## START

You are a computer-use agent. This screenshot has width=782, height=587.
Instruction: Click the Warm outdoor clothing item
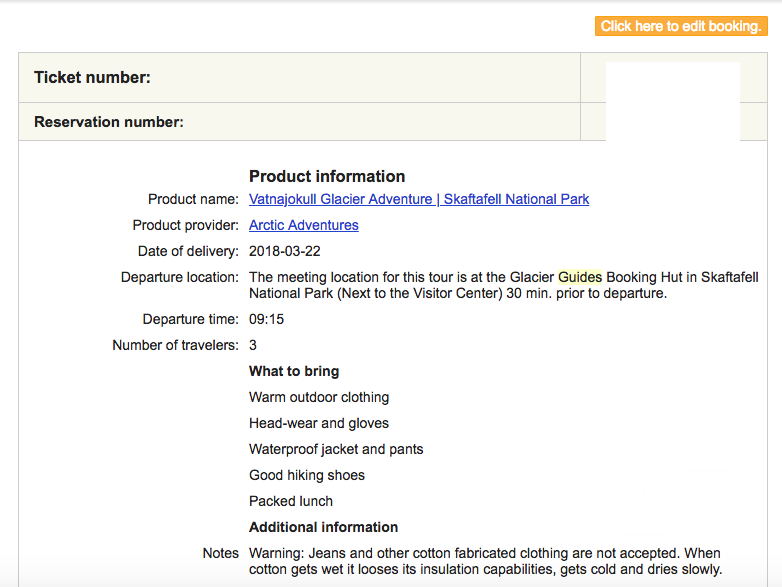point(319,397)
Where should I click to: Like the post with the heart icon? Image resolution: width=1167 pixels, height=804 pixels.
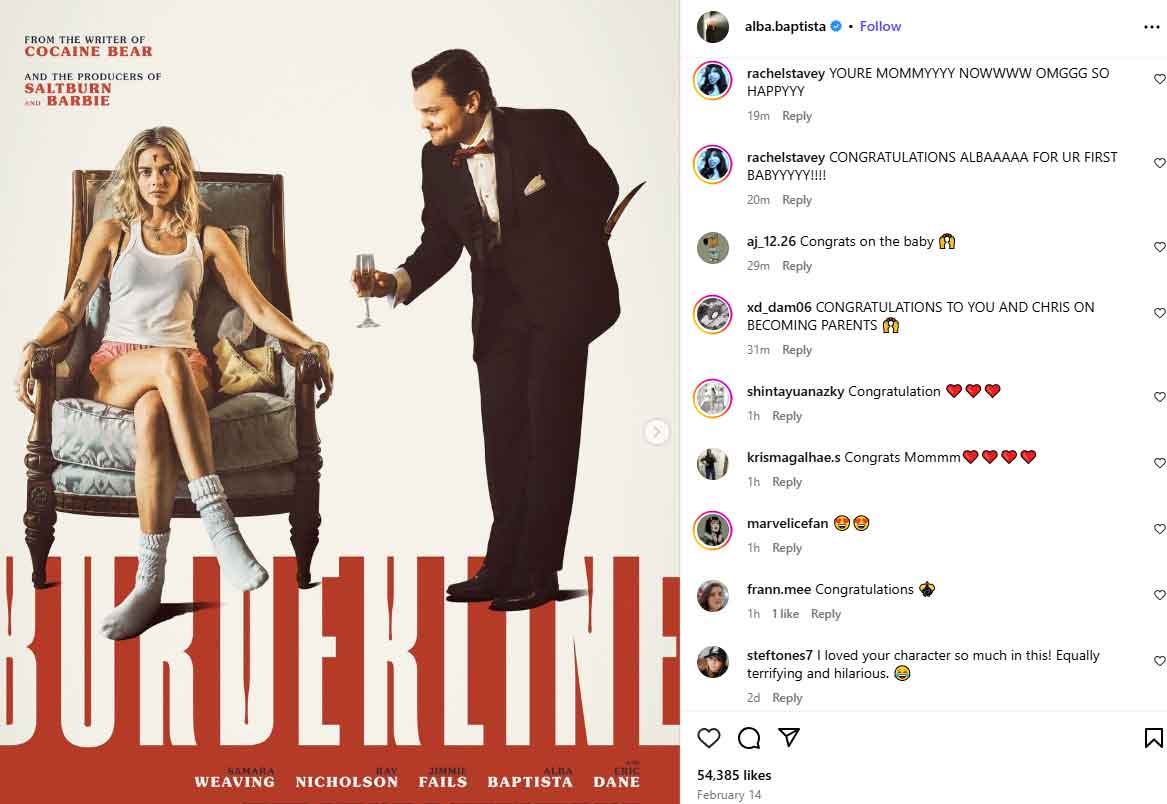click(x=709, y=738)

## END
## START

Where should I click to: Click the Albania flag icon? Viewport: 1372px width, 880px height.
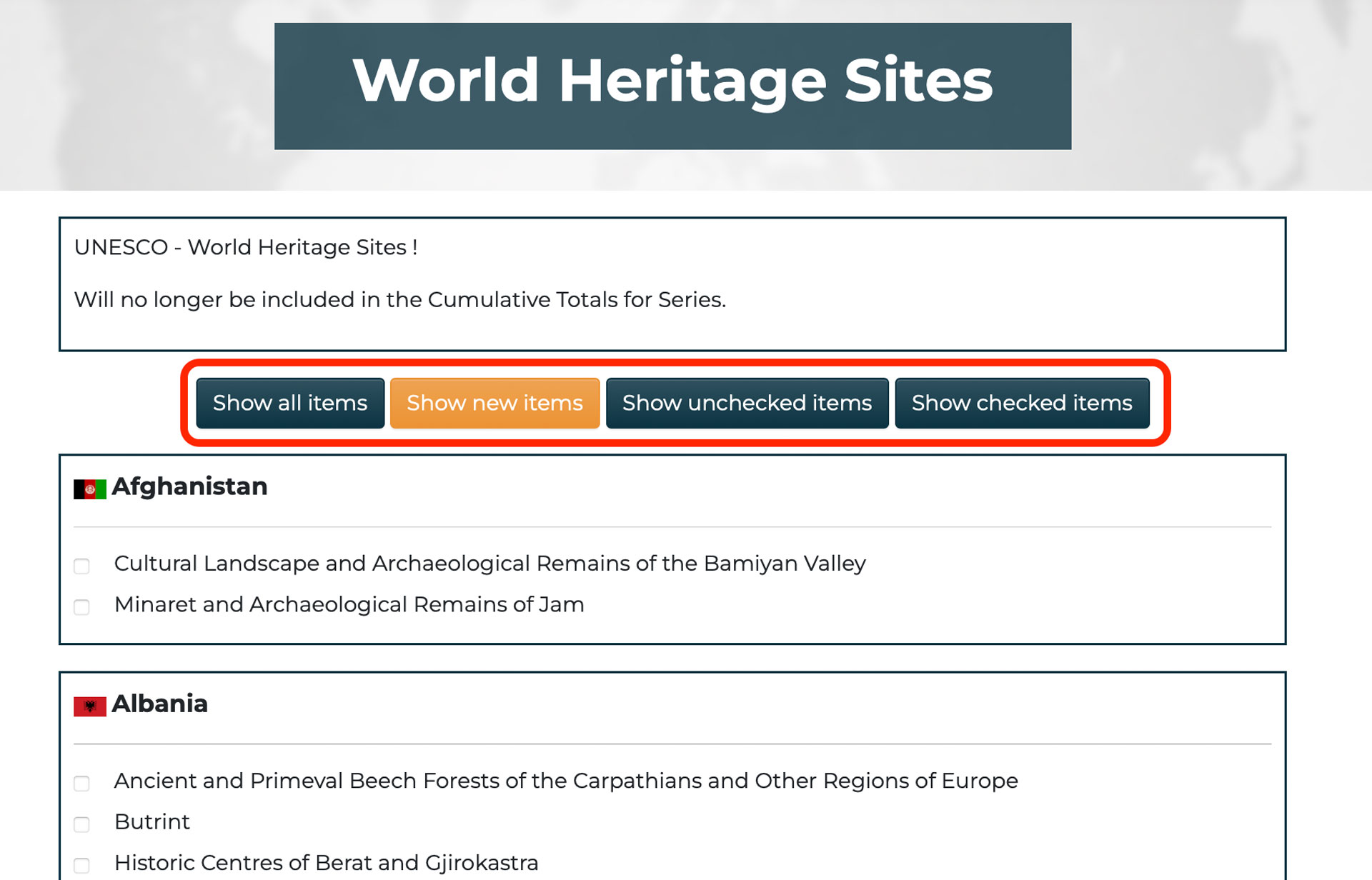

## END

### Your goal
Reproduce the material from the line containing "You are a computer-use" through the line containing "click(x=709, y=738)", both included, leaving out the pictures.

### Task result
You are a computer-use agent. This screenshot has width=782, height=587.
Instruction: Click the Warm outdoor clothing item
point(319,397)
Where should I click to: Like the post with the heart icon? Image resolution: width=1167 pixels, height=804 pixels.
click(x=709, y=738)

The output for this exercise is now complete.